### Travail demandé
**1.** Répondez à ces questions sur l'extrait consacré aux prairies :
(a) Combien d'hectares de prairies permanentes l'Europe a-t-elle perdus depuis les années 90 ?
(b) Pendant combien d'années la faculté de Gembloux Agro-BioTech a-t-elle mené son analyse ?
(c) Combien de kilos d'équivalent CO2 le bœuf wallon émet-il en moyenne par kilo de viande ?
**2.** Reproduisez sans rien changer, dans l'extrait consacré aux prairies, tout ce qui va de « Depuis les années » jusqu'à « effet de serre. ».

Depuis les années 90, l’Europe a perdu 10 millions ha de surfaces agricoles dont 5 millions de prairies permanentes.
Les prairies comme puits de carbone
Des chiffres vertigineux qu’il nous faut absolument enrayer en faisant coïncider enjeux de production et trajectoire environnementale.
Pour Luc Vernet, secrétaire général du cercle de réflexion Farm Europe, cela passera par une relance du secteur de l’élevage sans augmentation des charges pour créer une dynamique de création de valeur quant aux aménités rurales positives qu’il apporte, y compris en intégrant les questions du stockage de carbone et de la réduction des émissions de gaz à effet de serre.
Et les prairies y ont un rôle déterminant, de nombreuses observations et études l’ont démontré, comme celle qui a été réalisée il y a déjà quelques années par la faculté de Gembloux Agro-BioTech. Sur base d’une analyse menée durant cinq ans, elle a prouvé qu’une prairie du Condroz namurois était à même de capter jusqu’à 6 t d’équivalent CO2 par ha et par an de manière assez constante a indiqué Nicolas Perreaux, vétérinaire et responsable commercial de la coopérative « En direct de mon élevage ».
Mieux, il a analysé le bilan carbone d’une viande produite par l’un des coopérateurs pour le confronter à celui issu d’autres systèmes d’élevage. Il en est ressorti que notre bœuf wallon émet en moyenne 15 kg d’équivalent CO2 par kilo de viande, contre 80 kg pour une viande sud-américaine. À titre de comparaison, il faut savoir qu’un aller/retour à Marseille en voiture pèse 500 kg d’équivalent CO2, soit environ 33 fois la consommation d’1 kg de bœuf produit de manière raisonnée en Wallonie. Et que dire, quand on apprend que prendre un vol aller/retour pour l’Asie revient à émettre, par passager, 3 t de CO2, soit 200 fois plus que notre kg de viande wallonne ! Une position défendue par Frédéric Rollin, professeur à la faculté de médecine vétérinaire de l’ULiège, dont nous avons déjà relayé le contenu des travaux dans nos colonnes.

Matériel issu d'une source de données
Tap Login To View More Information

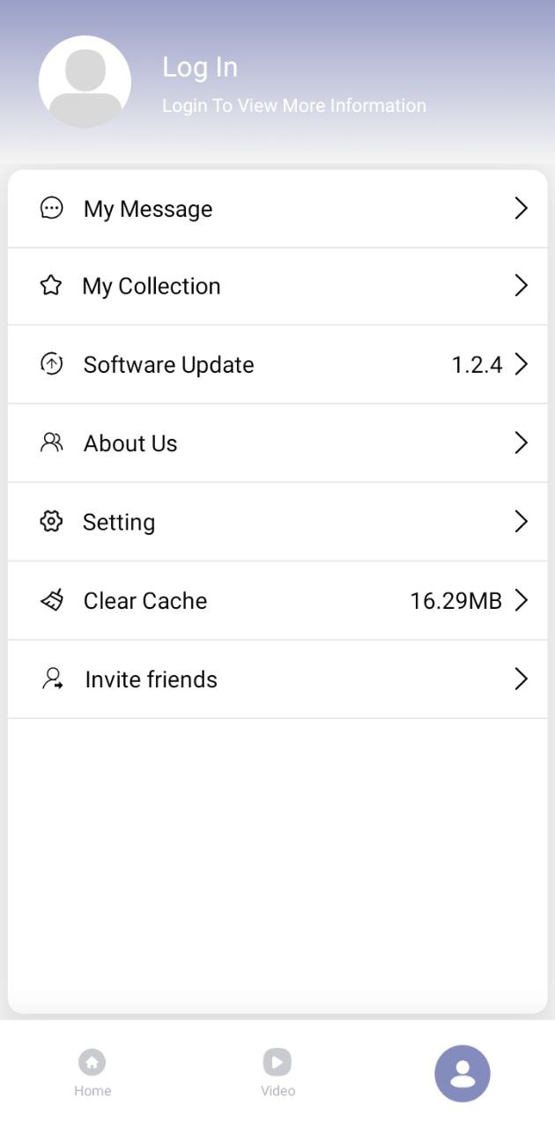tap(294, 106)
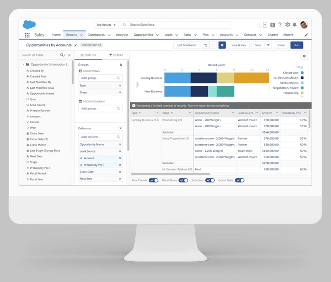Open the Top Results search scope dropdown
The height and width of the screenshot is (282, 331).
106,25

### Réponses aux tâches
**1.**
(a) 5 millions d'hectares.
(b) Cinq ans.
(c) 15 kg d'équivalent CO2.

**2.**
Depuis les années 90, l’Europe a perdu 10 millions ha de surfaces agricoles dont 5 millions de prairies permanentes.
Les prairies comme puits de carbone
Des chiffres vertigineux qu’il nous faut absolument enrayer en faisant coïncider enjeux de production et trajectoire environnementale.
Pour Luc Vernet, secrétaire général du cercle de réflexion Farm Europe, cela passera par une relance du secteur de l’élevage sans augmentation des charges pour créer une dynamique de création de valeur quant aux aménités rurales positives qu’il apporte, y compris en intégrant les questions du stockage de carbone et de la réduction des émissions de gaz à effet de serre.